**Exercise set**
a: List the people named in the photo caption of the article below about the Republican National Committee chairman vote.
b: In the article below about the Republican National Committee chairman vote, how many RNC members are voting?

**Given passage**
Friday, January 28, 2011

Who's Making Money




Republican bigwigs vote for a new party chairman Friday. With Michael Steele on the ropes, who’s likely to emerge as top dog? The Daily Beast previews the contenders. Plus, what black Republicans think about Steele.


Republican National Committee members are gathering in Michael Steele’s backyard Friday afternoon, hunkering down in a Maryland hotel to decide the fate of the controversial RNC leader. But the former Maryland lieutenant governor has little reason to feel comfortable, even with the home cooking.





Clockwise, from top left: Maria Cino, Saul Anuzis, Ann Wagner, and Reince Priebus.


According to early vote counts, Steele is on his way out the door. During his two years at the helm of the GOP fundraising machine, the 52-year-old sometime lawyer has been criticized by party elders for turning the RNC into a den of debt and delinquency. Remember that whole West Hollywood sex club fiasco?


Well, the 168 RNC members voting today certainly do. Here are the leading candidates to replace Steele. All are party insiders with deep experience in Republican organizing.


Reince Priebus
Reince Priebus, the Wisconsin Republican Party chairman, likely presents the strongest inside challenge to Steele. In December, Priebus resigned from his position as top legal counsel at the RNC to take a run at Steele. For some, the biggest knock on Priebus is his relationship to Mississippi Gov. Haley Barbour and his political operative nephew Henry. Some critics, like right-wing blogger Dan Riehl, see Priebus as a mere stalking horse for Barbour’s presidential pretensions. Also joining Team Priebus is Republican big brain Paul Ryan, who was making calls for the candidate this week. Priebus also has the support of newly elected Wisconsin Sen. Ron Johnson, whose victory over liberal lion Russ Feingold in November was a highlight for the GOP.

**Supplied information**
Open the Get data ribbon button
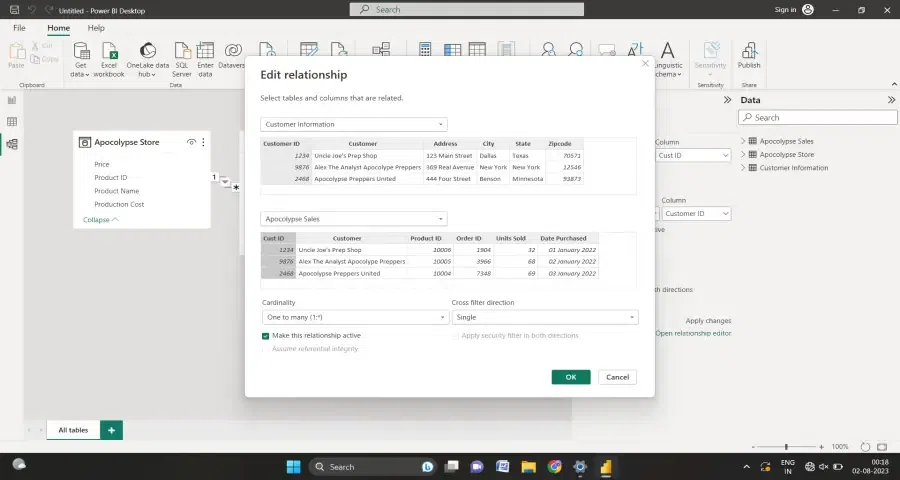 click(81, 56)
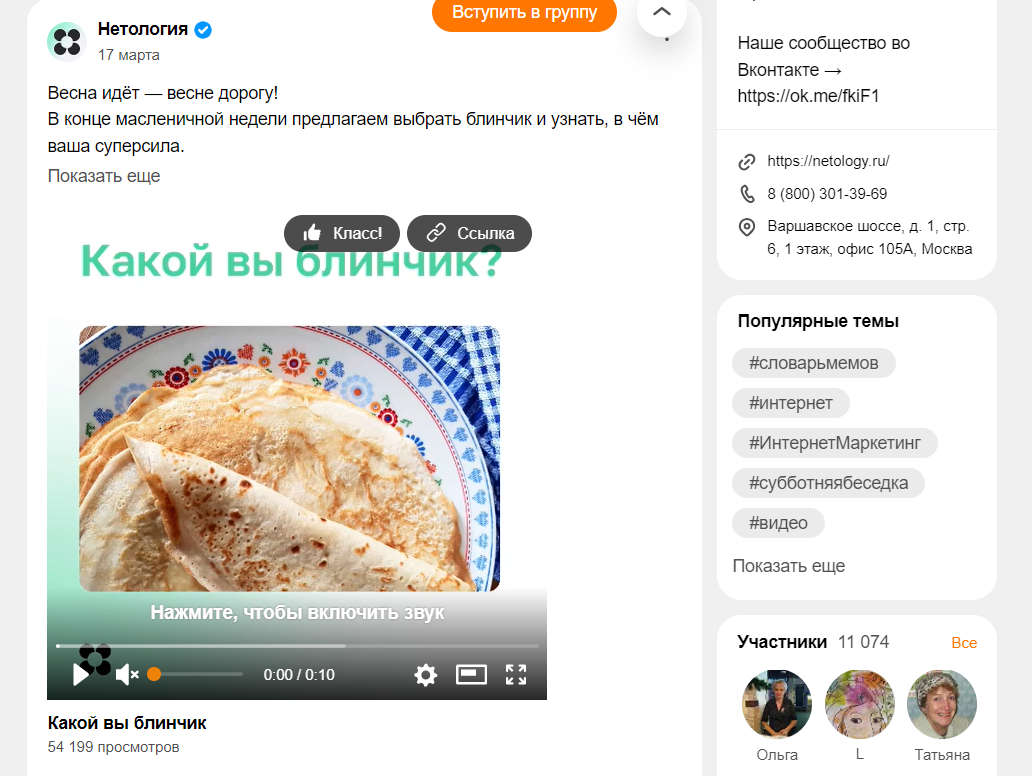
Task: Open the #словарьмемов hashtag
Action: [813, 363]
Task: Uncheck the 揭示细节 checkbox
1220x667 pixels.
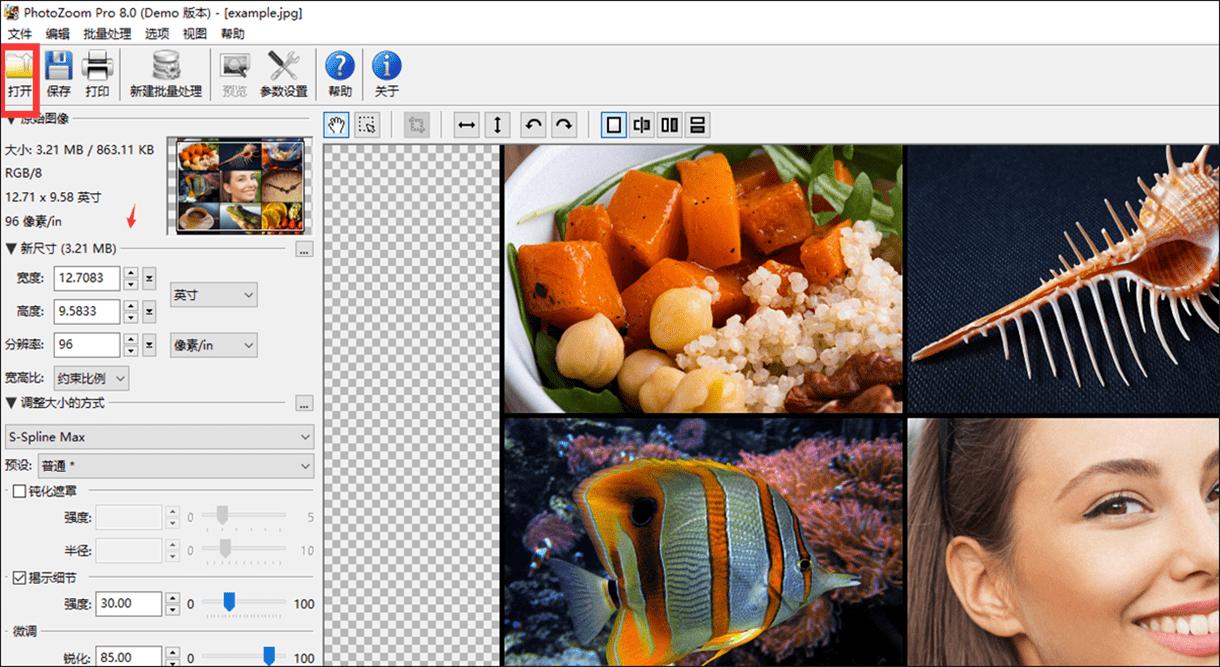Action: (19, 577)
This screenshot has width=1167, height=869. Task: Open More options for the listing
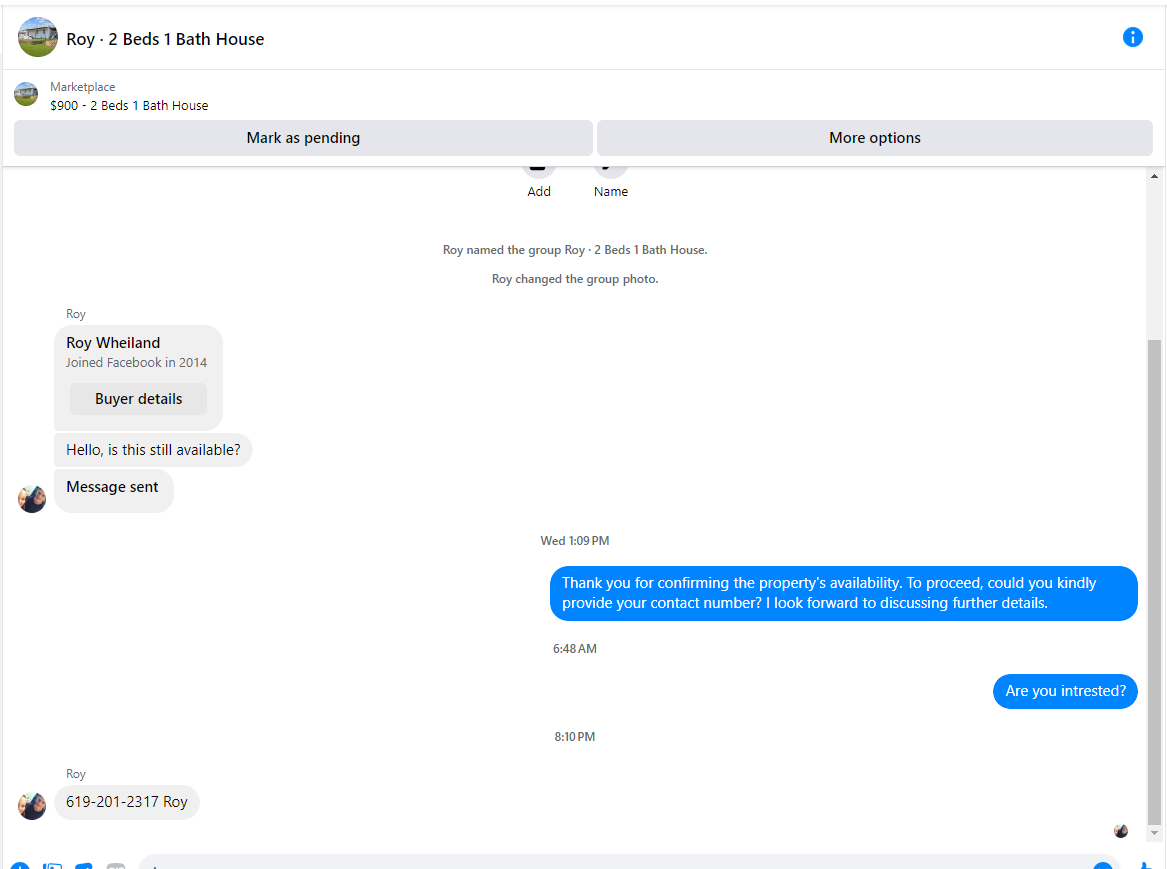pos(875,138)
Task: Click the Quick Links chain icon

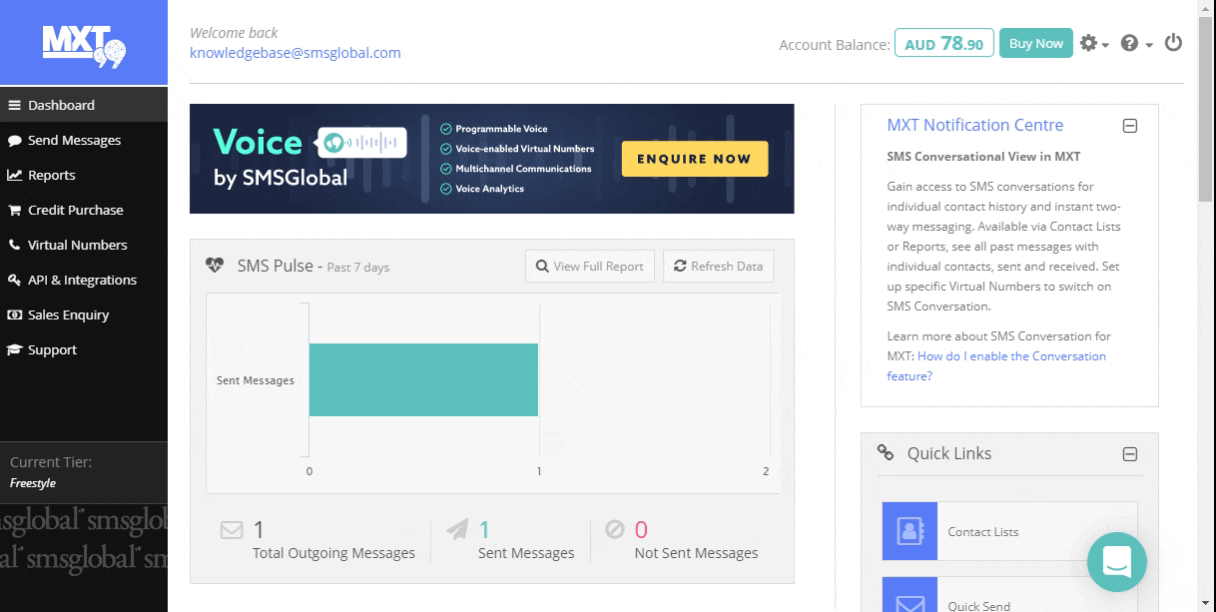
...
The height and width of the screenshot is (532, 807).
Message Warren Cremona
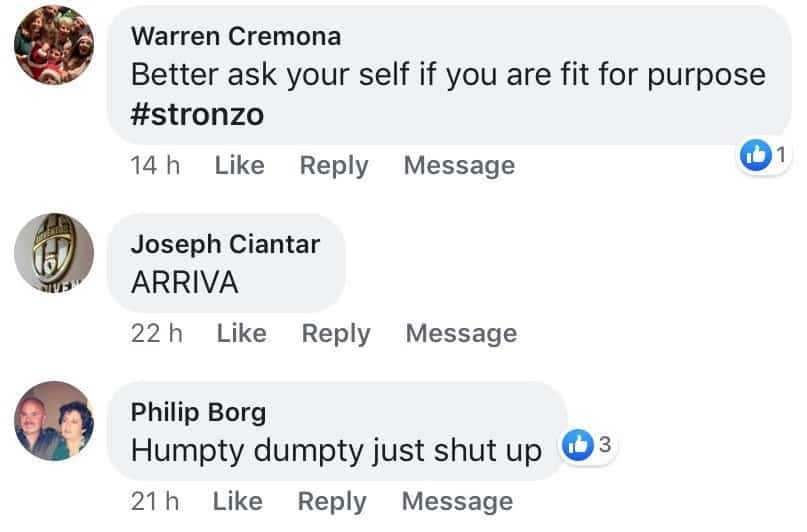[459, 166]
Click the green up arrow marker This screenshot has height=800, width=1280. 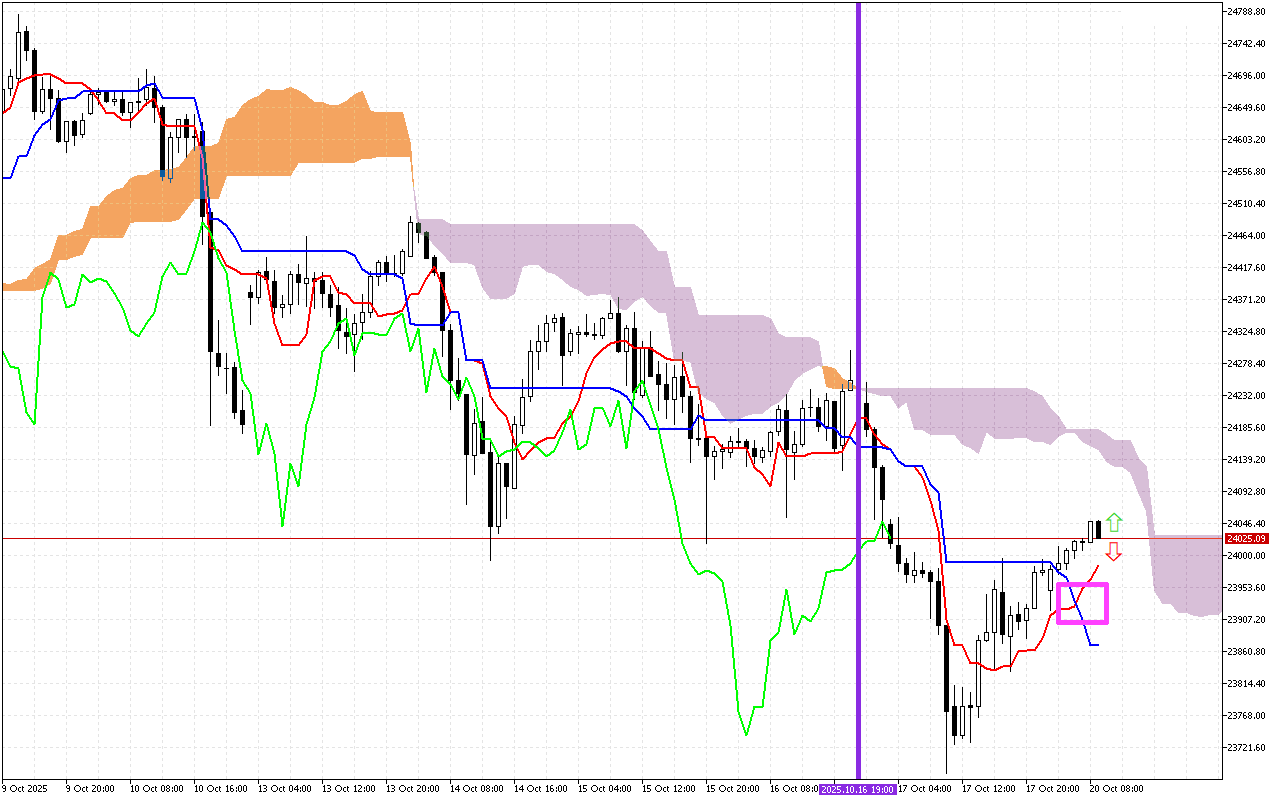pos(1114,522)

**Results**
a: Maria Cino, Saul Anuzis, Ann Wagner, Reince Priebus

b: 168